One of Juneau’s large supermarkets is named Super Bear, and for good reason. A small group of these brazen scavengers still prowl backyards occasionally, hoping to get their paws on garbage before the collectors. They also have depleted the town supply of skunk cabbage, perfectly named but a longtime staple for wrapping salmon before baking.

Here to there: Fly with Delta or Alaska Airlines, or cruise the Inland Passages with Sitmar, Sea Goddess or other lines. You can’t get here by car, but you can bring it on an Alaska Marine Highway System ferry from Seattle.

How long/how much? Stay a day or so to see the town and immediate surroundings, more for fishing, hiking or glacier hopping. Lodging and dining costs are moderate.

Fast facts: June through September is best time for a visit. Natives say Thanksgiving to mid-February can be clear and sunny. Most rain falls in March and April. A city bus runs from the airport. Good transit system within town.

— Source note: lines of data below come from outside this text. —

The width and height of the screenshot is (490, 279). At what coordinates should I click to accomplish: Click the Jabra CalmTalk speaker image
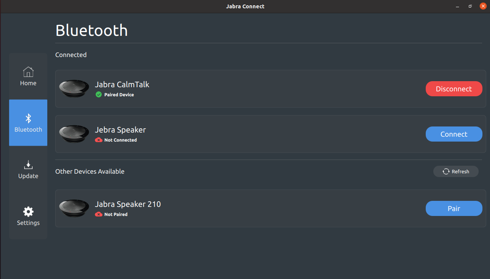point(74,89)
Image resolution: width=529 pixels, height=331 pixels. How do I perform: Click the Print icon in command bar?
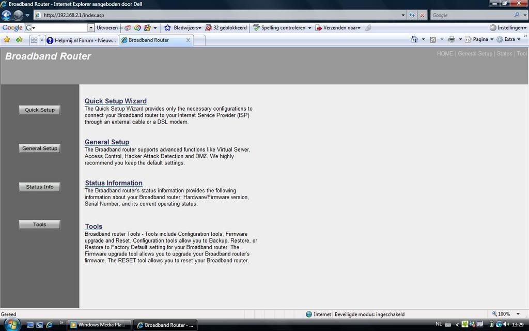tap(452, 39)
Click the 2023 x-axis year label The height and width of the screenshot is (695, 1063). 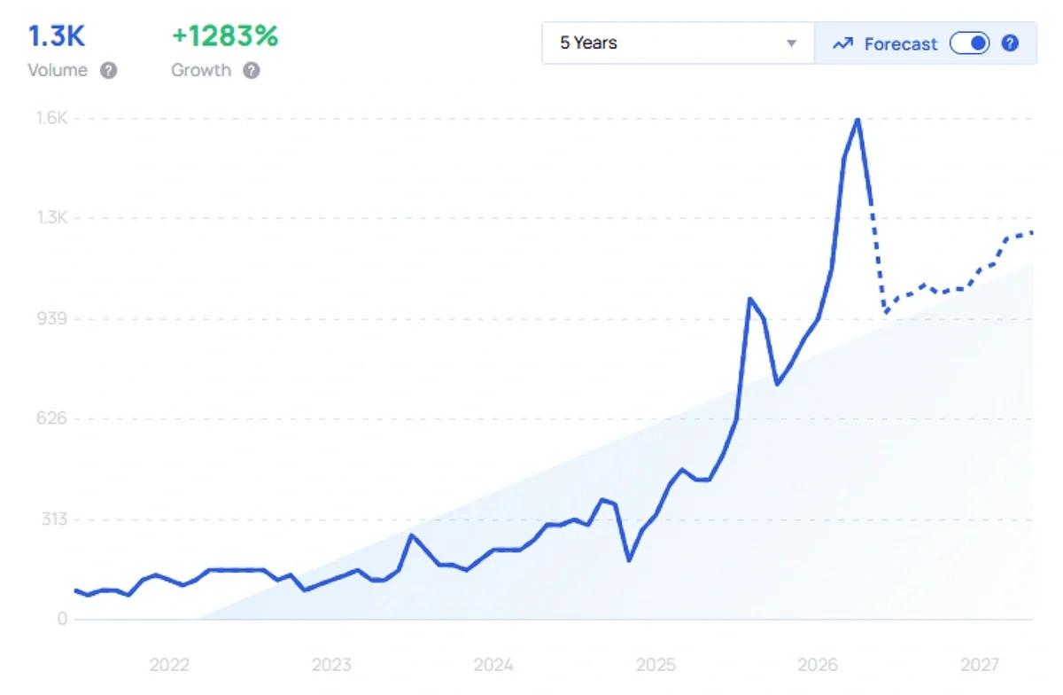click(331, 665)
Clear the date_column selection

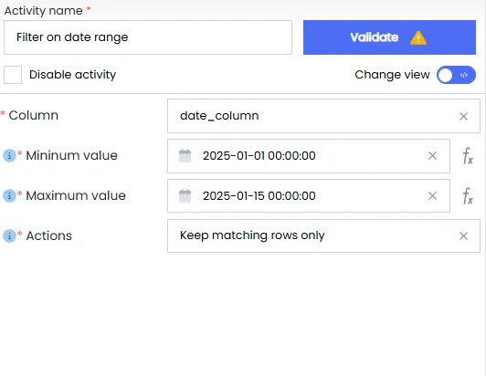(x=463, y=117)
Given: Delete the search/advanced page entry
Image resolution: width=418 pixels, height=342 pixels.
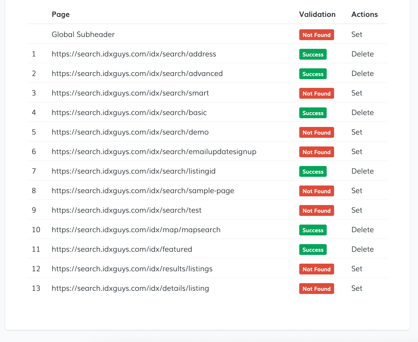Looking at the screenshot, I should pyautogui.click(x=362, y=74).
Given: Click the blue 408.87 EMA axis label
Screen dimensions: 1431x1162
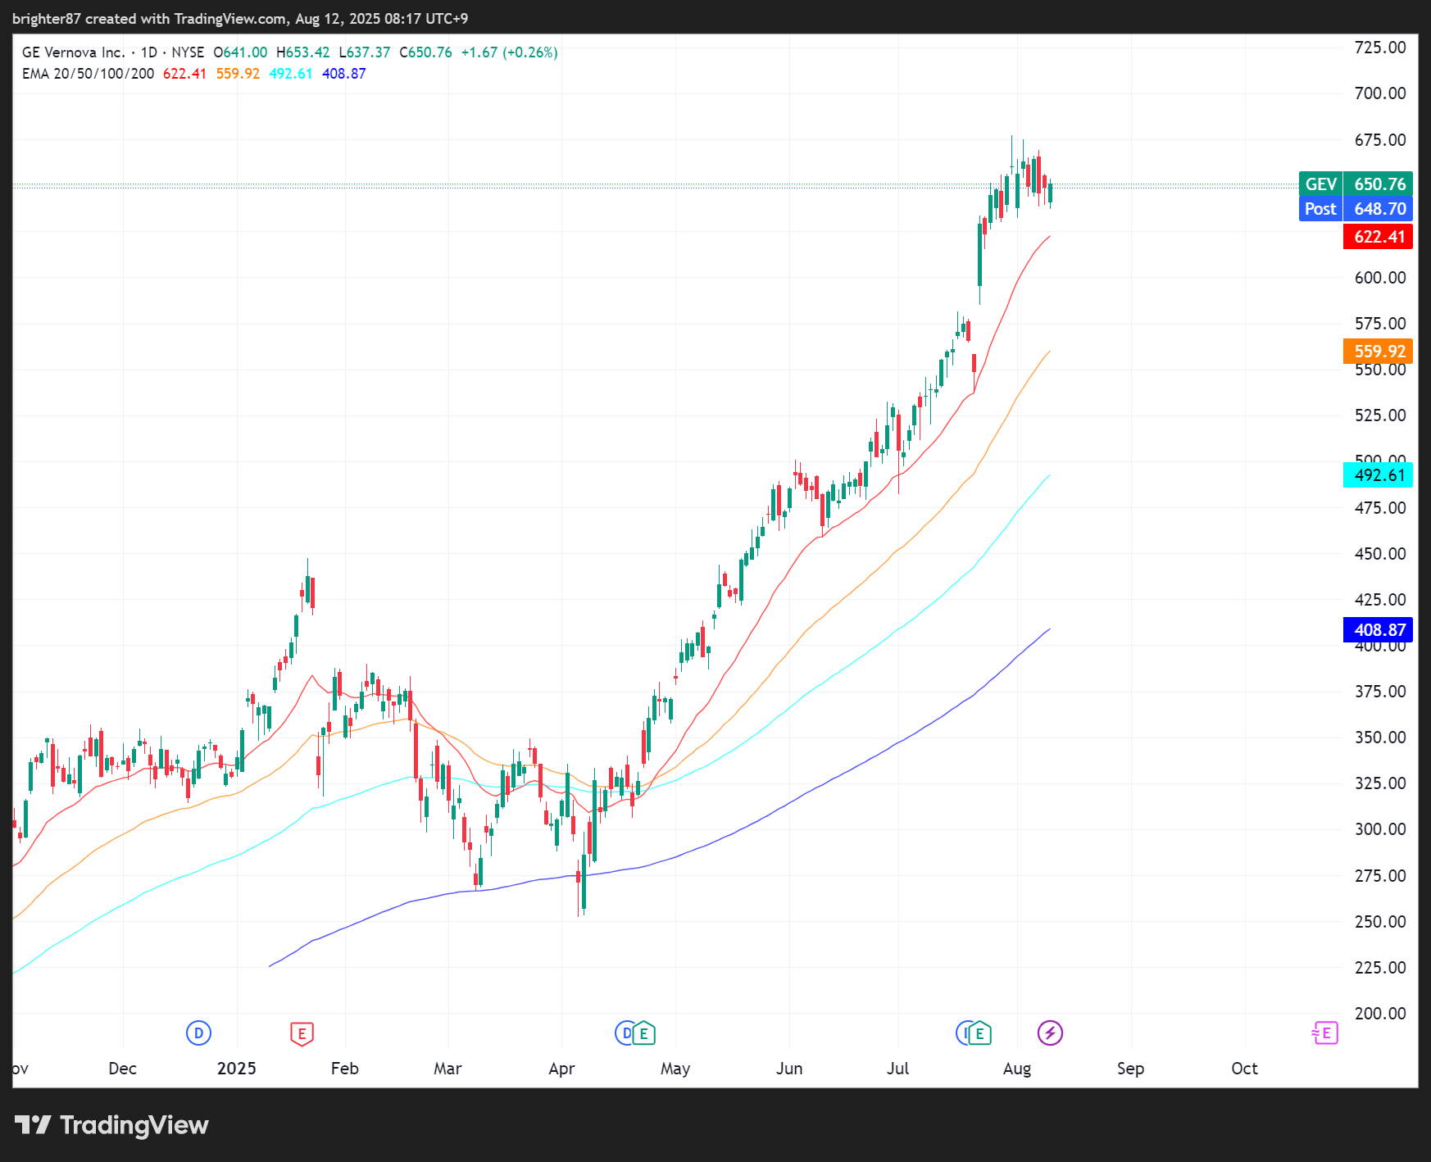Looking at the screenshot, I should tap(1379, 630).
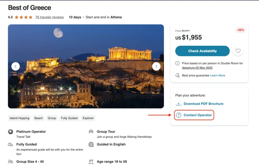Select the Island Hopping tag
The image size is (259, 168).
pyautogui.click(x=19, y=118)
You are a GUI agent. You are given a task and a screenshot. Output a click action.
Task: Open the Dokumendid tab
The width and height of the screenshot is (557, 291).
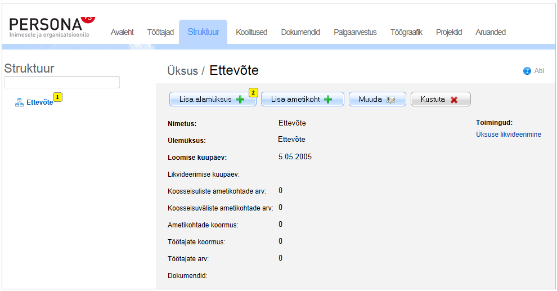point(300,32)
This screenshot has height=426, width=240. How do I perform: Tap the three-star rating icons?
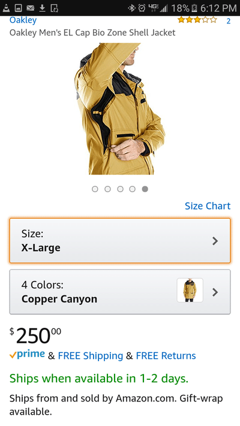(197, 20)
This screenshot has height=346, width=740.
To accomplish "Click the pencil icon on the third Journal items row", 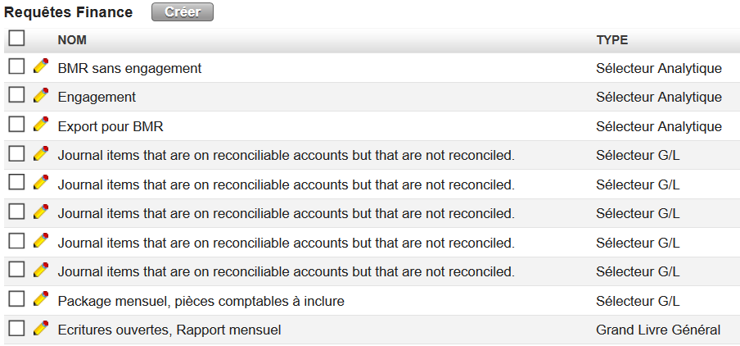I will click(41, 212).
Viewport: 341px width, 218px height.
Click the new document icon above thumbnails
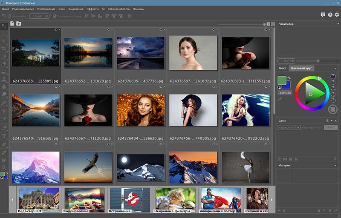coord(12,24)
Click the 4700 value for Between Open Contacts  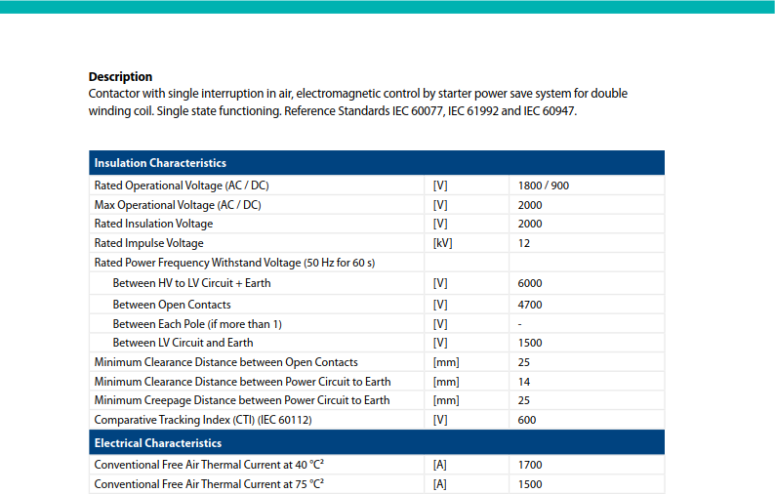click(530, 305)
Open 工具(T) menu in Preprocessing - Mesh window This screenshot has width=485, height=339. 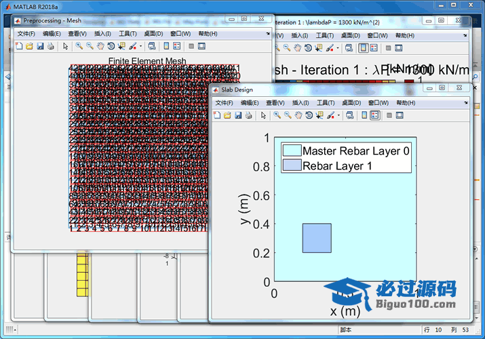(x=128, y=33)
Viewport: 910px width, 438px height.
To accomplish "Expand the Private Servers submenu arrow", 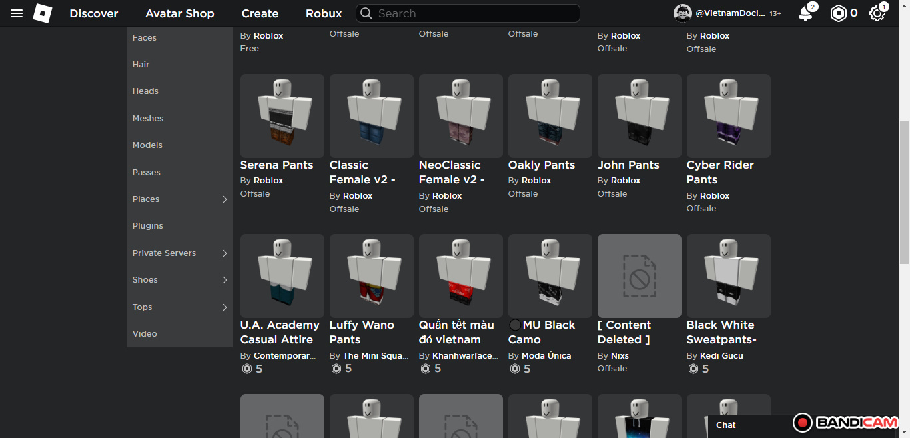I will 225,253.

Getting settled: The Baranof (127 N. Franklin St.; $78-$88 double) is probably the town’s best. A clubby place where the state legislature used to meet and is said to have passed laws in the Bubbles Room bar. Deep leather chairs, dark paneled walls in the lobby, rooms modern and comfortable with views of mountains and harbor. Gold Room restaurant is tops. A handsome suite goes for $95.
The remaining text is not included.